## Task prompt
Only one stretch of the data is wanted: the line containing "Accept All Cookies (591, 334)", the line containing "Nutanix Cookie Notice (419, 299)", and every line between them, copied exactly.
══ Raw data
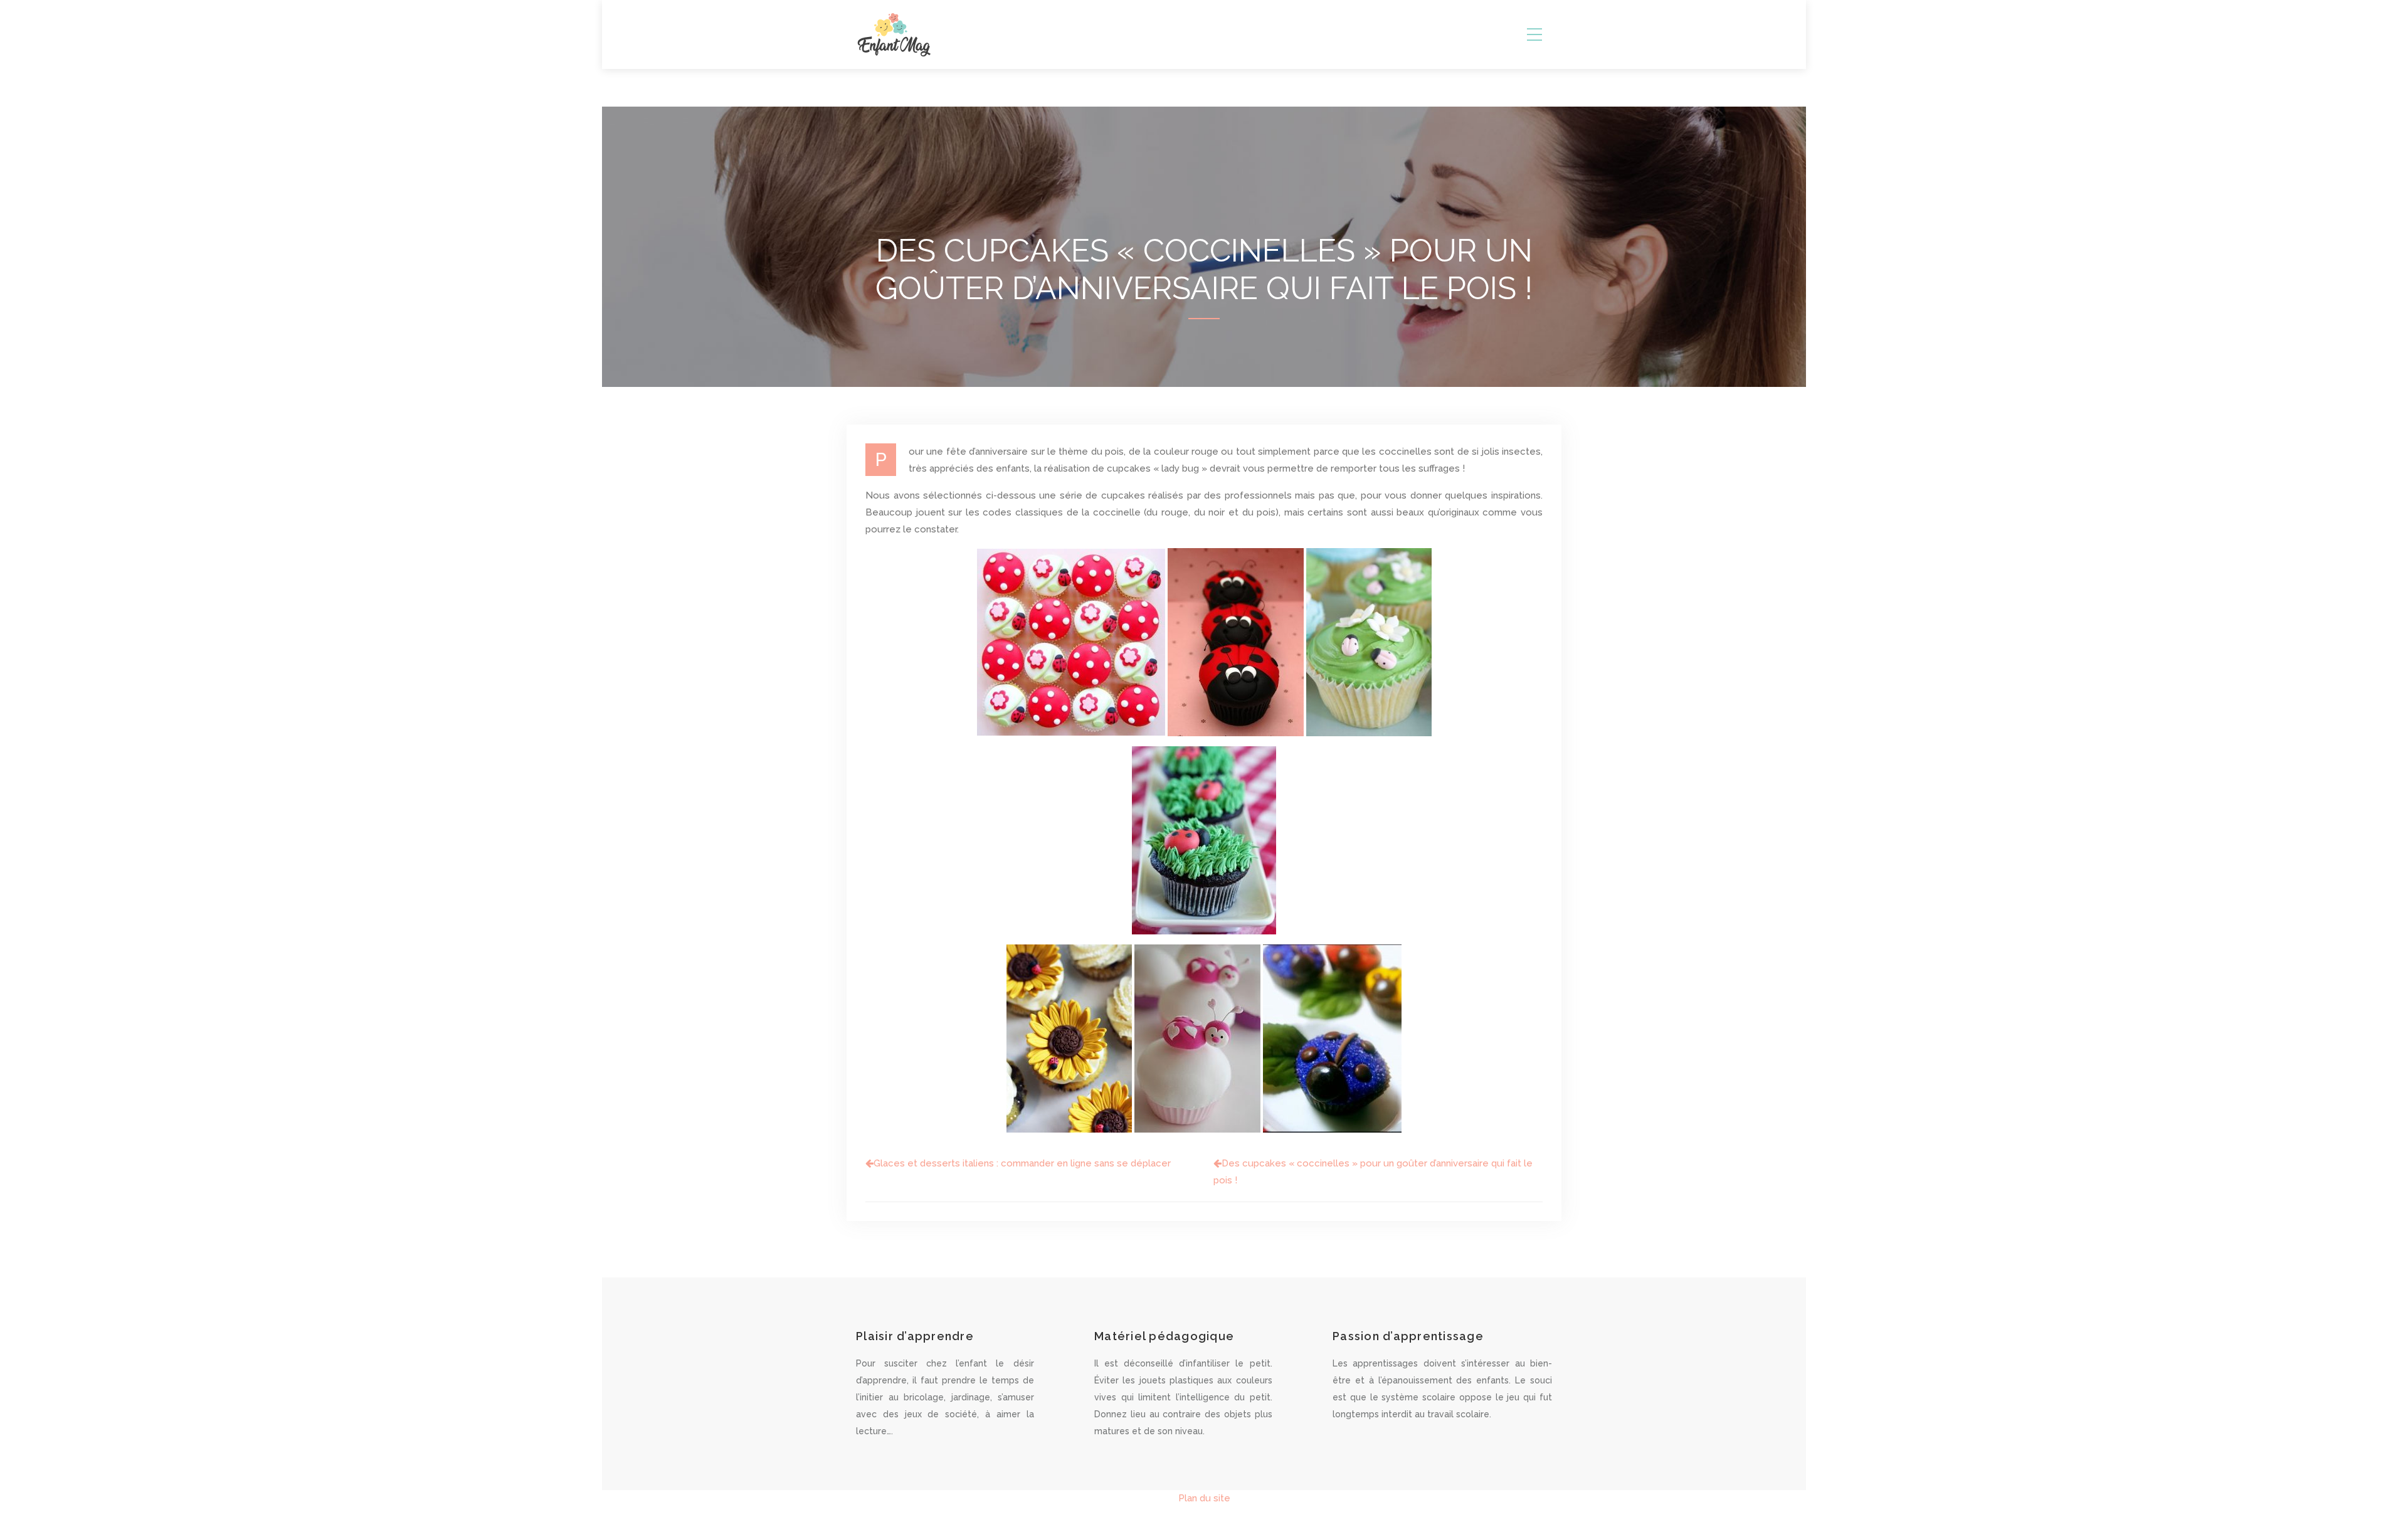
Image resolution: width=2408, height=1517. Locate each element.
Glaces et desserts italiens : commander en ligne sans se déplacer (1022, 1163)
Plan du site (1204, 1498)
════
══ Raw data
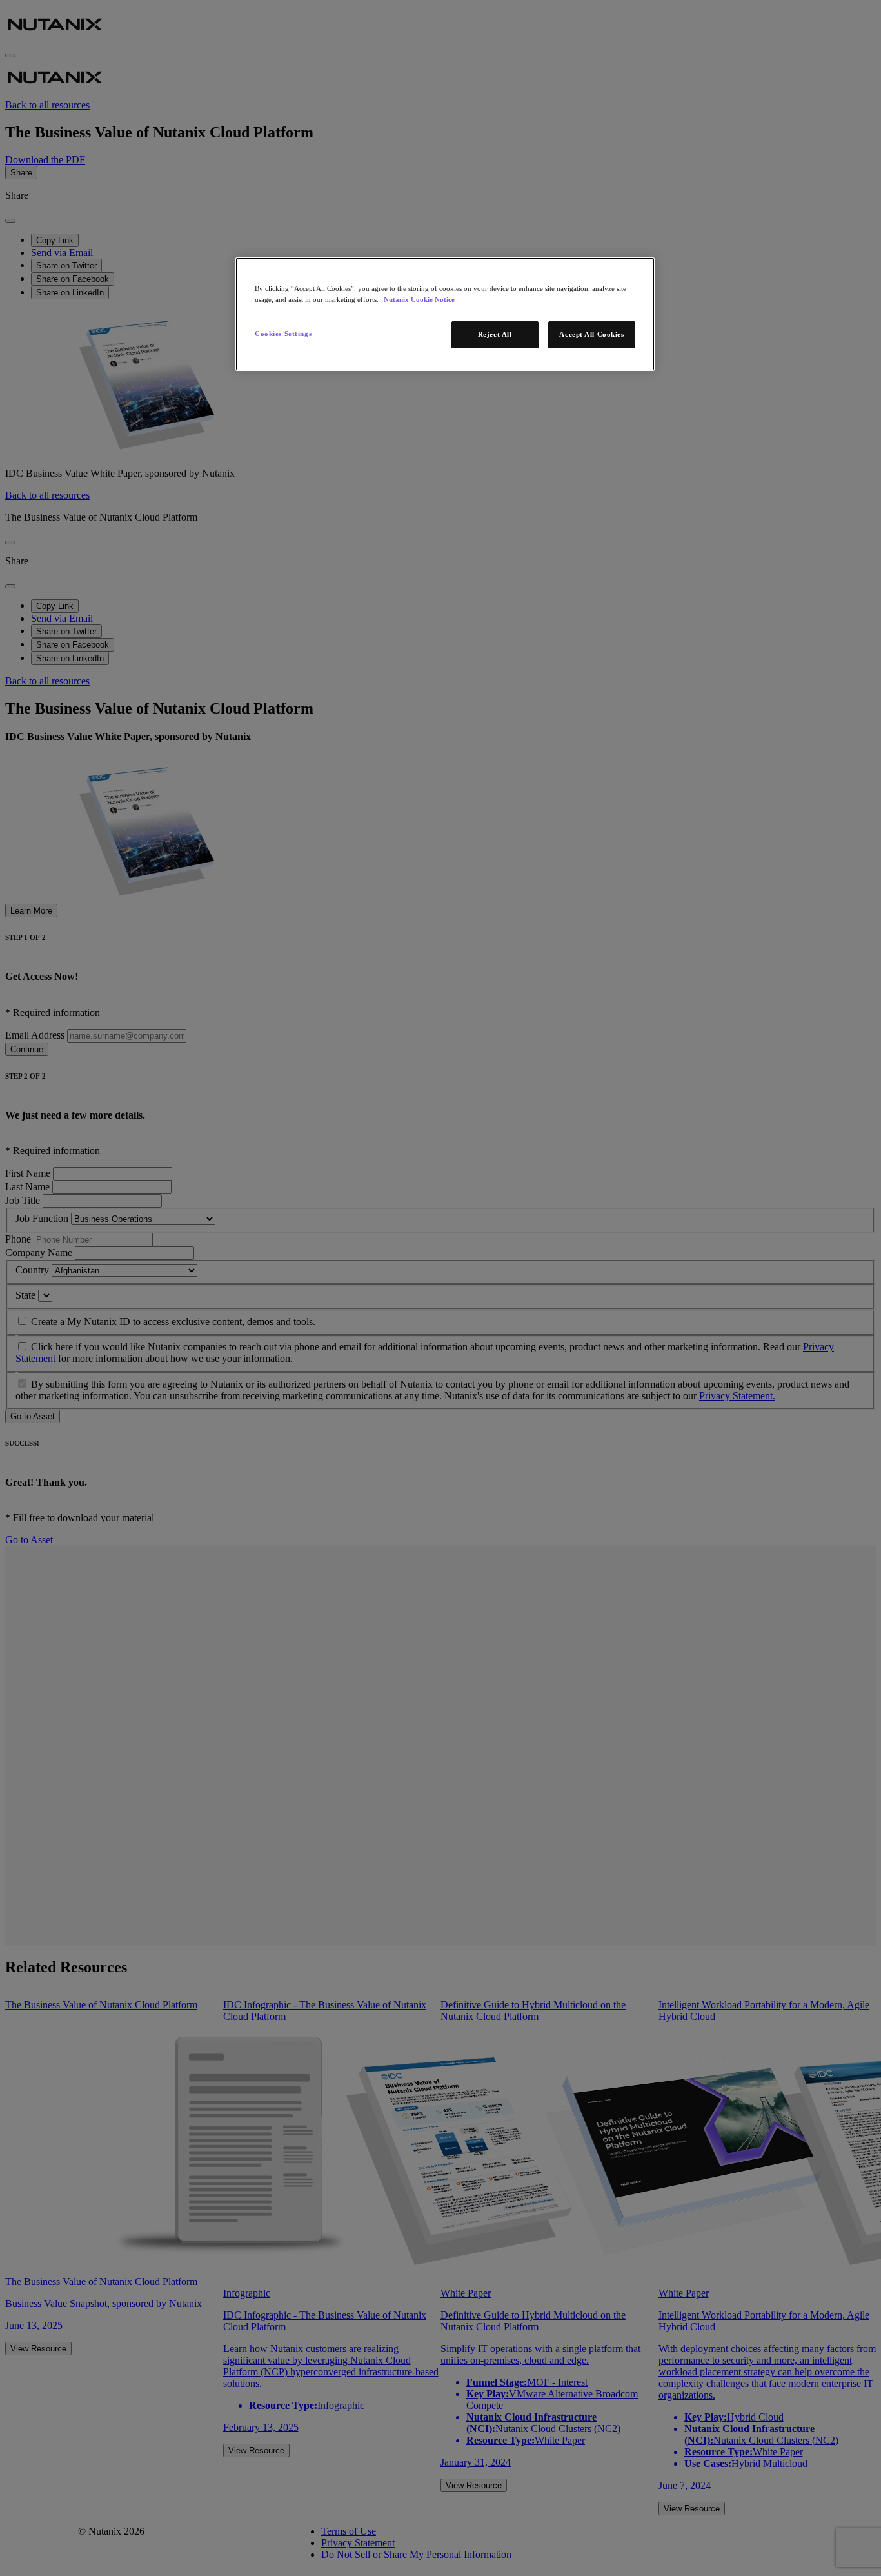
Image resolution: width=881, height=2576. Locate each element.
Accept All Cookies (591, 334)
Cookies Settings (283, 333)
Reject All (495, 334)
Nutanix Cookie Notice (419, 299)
════
## Reply to the task
Accept All Cookies (591, 334)
Cookies Settings (283, 333)
Reject All (495, 334)
Nutanix Cookie Notice (419, 299)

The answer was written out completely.